__ENTRIES PROVIDED__:

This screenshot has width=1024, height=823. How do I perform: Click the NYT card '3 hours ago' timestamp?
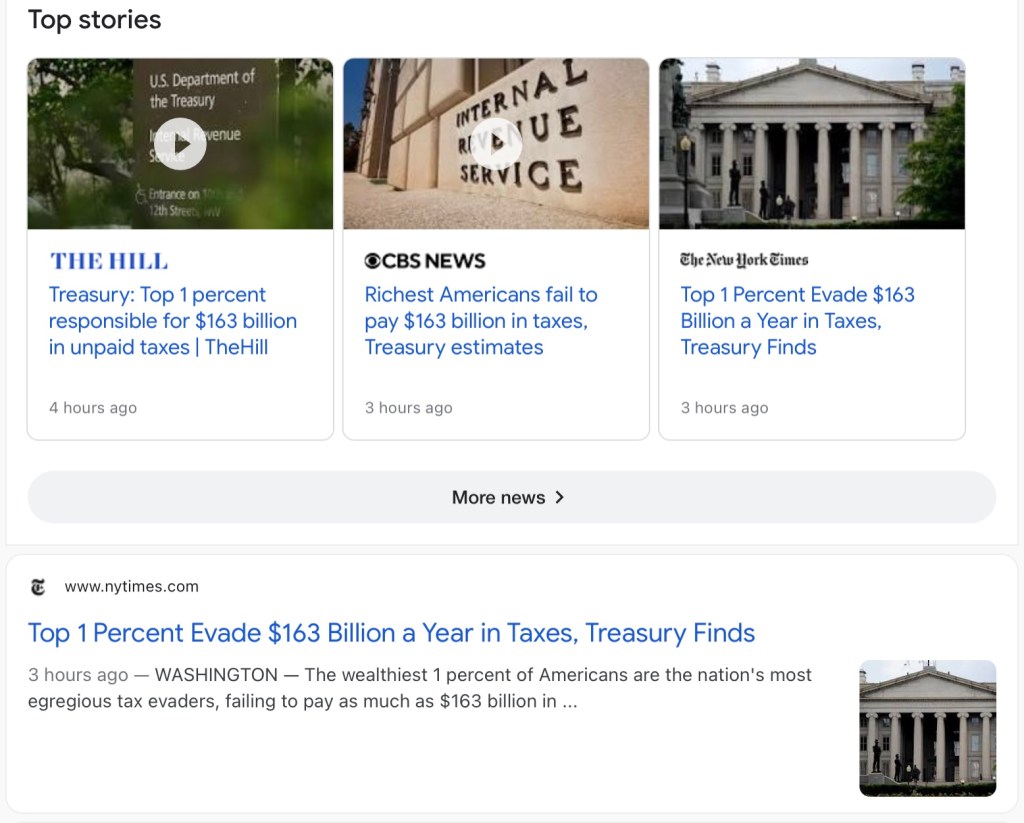(724, 408)
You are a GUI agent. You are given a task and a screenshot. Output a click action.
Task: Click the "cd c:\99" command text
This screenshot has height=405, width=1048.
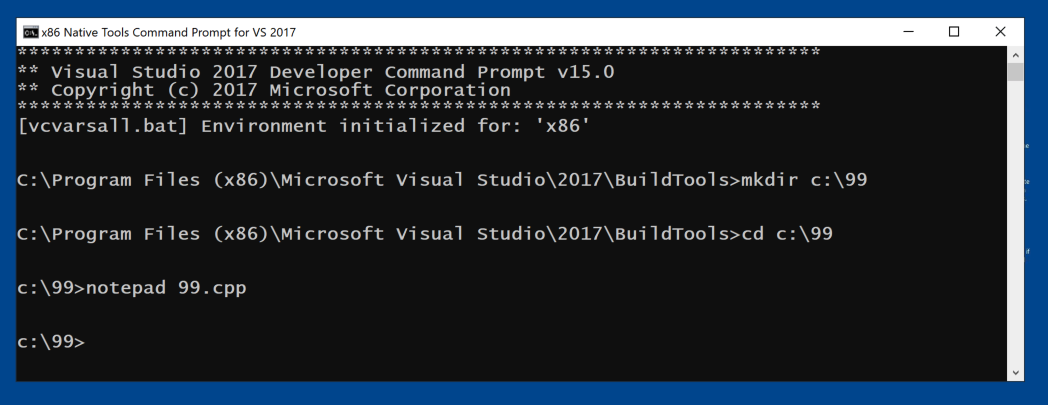point(786,235)
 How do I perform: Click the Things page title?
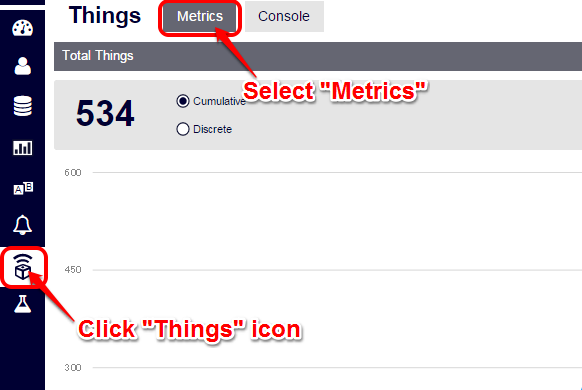[105, 16]
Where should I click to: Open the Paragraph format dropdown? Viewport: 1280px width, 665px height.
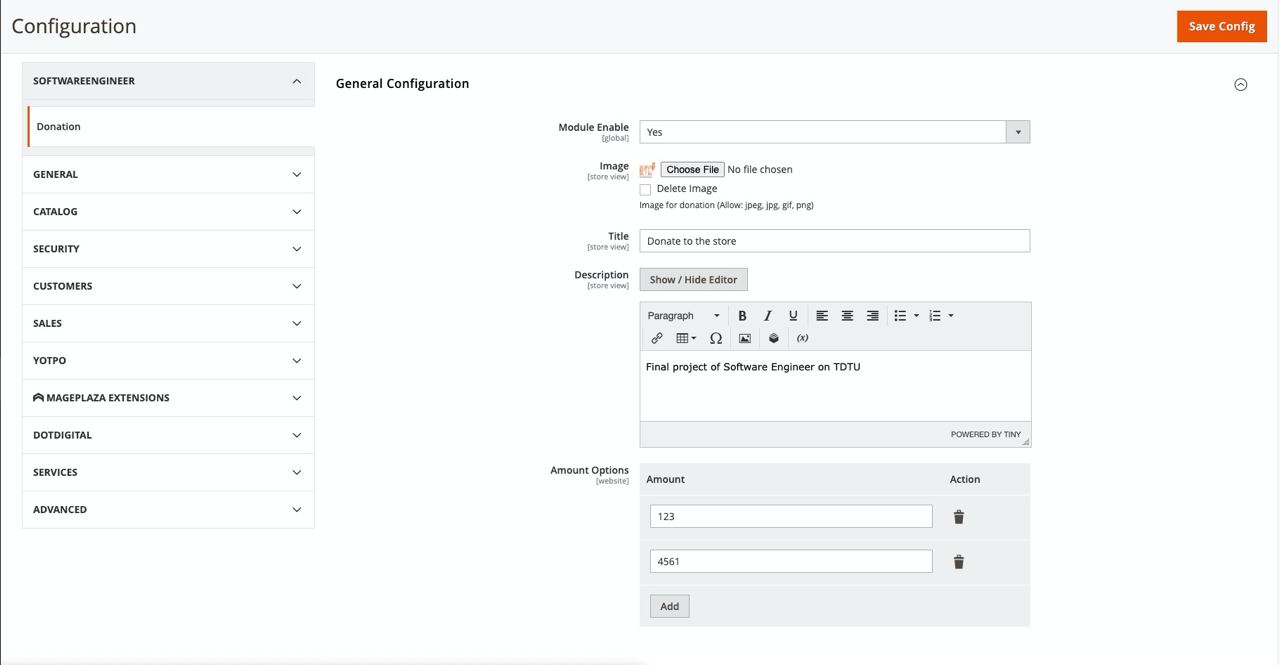click(x=683, y=316)
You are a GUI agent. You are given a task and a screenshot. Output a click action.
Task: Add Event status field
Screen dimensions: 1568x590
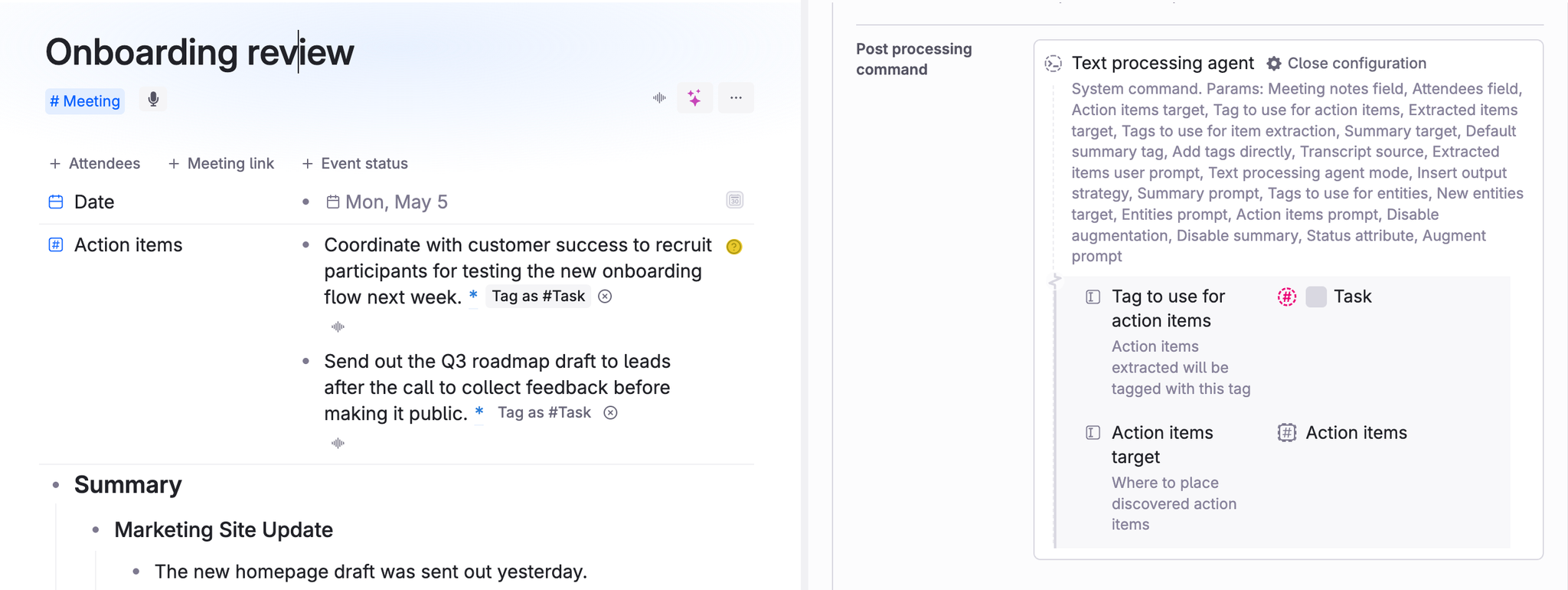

__EXERCISE BRIEF__: Reproduce the data above with "screenshot" swapped for "screen capture" everywhere it occurs, leaving everything else unchanged. Omit the pictures from your answer.

__RESPONSE TO THE TASK__:
This screen capture has width=1024, height=823. How do I perform: Click the NYT card '3 hours ago' timestamp?
(724, 408)
You are a GUI agent. You are given a task and a screen capture. Output a click action.
Task: Click the "cd c:\99" command text
This screen capture has height=405, width=1048.
point(786,235)
 How do I perform: Click the Things page title?
[105, 16]
Where should I click to: Open the Paragraph format dropdown? Viewport: 1280px width, 665px height.
click(x=683, y=316)
You are a GUI agent. You are given a task and a screen capture. Output a click action.
Task: Add Event status field
Screen dimensions: 1568x590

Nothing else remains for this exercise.